# WHAT THIS TASK INVOLVES
Work out how many lines in the data hold the string "sidebar". Reply with only that number.

# ENTRIES SHOWN
────────────────────────────────────────

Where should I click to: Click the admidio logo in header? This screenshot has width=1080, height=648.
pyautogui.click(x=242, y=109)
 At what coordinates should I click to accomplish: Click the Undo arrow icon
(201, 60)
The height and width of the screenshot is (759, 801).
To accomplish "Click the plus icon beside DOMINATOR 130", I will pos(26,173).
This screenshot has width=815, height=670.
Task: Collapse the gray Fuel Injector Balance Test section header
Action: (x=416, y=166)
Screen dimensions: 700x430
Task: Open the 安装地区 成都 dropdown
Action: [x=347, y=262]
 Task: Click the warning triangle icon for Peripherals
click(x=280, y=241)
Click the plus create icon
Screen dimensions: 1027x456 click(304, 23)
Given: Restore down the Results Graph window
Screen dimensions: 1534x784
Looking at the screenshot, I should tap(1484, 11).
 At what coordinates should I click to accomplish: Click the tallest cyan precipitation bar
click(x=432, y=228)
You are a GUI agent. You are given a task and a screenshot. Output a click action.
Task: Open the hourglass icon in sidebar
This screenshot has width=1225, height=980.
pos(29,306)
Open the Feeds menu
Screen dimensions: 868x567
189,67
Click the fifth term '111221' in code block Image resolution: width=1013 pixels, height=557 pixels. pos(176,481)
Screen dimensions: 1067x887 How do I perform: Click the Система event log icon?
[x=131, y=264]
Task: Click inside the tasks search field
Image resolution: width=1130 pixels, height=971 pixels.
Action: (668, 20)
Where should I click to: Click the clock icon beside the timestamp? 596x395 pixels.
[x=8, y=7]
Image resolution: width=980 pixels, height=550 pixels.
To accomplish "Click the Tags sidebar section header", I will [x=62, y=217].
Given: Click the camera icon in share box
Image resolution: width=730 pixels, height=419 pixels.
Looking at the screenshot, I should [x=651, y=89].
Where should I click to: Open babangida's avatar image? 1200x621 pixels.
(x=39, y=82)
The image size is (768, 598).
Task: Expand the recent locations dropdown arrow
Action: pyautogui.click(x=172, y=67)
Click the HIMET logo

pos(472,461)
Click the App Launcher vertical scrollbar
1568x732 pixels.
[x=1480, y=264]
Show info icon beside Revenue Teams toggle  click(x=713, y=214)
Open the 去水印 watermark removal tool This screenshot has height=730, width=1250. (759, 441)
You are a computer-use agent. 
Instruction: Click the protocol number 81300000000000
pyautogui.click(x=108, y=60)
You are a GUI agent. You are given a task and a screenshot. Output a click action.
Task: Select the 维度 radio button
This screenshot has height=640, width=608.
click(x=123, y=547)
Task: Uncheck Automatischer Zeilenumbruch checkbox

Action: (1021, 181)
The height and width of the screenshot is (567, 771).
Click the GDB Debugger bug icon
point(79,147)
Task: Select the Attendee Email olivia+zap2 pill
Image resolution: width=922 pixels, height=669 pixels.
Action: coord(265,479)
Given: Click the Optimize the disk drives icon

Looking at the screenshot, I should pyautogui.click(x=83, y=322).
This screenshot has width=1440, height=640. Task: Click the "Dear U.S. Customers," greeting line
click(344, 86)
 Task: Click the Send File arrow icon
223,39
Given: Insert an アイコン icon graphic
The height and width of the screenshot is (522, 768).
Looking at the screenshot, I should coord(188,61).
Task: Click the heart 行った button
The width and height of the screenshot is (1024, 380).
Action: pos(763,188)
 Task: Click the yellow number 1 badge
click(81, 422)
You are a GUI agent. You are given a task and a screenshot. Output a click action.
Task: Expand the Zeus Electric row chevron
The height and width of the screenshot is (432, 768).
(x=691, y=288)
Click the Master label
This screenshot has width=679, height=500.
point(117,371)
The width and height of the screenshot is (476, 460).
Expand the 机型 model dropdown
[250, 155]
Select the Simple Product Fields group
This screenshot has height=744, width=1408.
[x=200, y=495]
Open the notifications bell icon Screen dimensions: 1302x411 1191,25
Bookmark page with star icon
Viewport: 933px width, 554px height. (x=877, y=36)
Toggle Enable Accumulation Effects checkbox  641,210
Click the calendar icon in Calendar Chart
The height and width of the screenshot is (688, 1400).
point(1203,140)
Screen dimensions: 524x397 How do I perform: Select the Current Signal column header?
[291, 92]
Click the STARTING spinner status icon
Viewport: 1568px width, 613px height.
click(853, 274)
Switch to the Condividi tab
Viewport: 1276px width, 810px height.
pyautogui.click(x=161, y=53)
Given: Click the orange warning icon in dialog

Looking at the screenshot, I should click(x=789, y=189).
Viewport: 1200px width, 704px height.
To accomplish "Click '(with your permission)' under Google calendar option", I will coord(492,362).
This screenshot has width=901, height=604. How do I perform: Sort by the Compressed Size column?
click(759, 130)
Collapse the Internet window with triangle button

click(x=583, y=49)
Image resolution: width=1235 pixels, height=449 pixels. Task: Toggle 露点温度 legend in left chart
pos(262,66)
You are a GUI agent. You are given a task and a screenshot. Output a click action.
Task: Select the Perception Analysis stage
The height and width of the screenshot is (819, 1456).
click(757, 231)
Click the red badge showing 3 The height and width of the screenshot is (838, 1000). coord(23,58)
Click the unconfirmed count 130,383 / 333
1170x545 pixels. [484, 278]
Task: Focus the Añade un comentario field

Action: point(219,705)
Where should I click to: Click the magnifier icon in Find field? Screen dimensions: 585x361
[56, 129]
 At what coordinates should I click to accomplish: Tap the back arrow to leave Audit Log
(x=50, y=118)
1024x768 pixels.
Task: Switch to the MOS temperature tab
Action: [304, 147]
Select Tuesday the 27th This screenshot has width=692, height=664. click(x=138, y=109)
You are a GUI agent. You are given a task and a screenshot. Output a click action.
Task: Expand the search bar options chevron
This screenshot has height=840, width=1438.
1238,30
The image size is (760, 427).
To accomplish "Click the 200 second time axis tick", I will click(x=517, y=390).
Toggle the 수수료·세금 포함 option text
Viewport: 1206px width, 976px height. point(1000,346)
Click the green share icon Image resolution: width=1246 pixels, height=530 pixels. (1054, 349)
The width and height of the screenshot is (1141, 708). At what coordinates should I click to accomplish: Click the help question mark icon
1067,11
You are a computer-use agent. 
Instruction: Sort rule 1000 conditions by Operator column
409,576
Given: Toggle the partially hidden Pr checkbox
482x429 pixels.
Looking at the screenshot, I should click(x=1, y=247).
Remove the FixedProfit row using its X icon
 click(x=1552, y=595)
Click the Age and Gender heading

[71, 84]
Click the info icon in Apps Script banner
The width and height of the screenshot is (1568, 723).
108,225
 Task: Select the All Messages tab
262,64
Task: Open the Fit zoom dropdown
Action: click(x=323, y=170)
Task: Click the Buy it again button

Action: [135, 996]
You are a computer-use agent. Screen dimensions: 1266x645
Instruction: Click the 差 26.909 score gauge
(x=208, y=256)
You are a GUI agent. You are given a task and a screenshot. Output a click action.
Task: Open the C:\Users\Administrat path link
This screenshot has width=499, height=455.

────────────────────────────────────────

# RESULT
2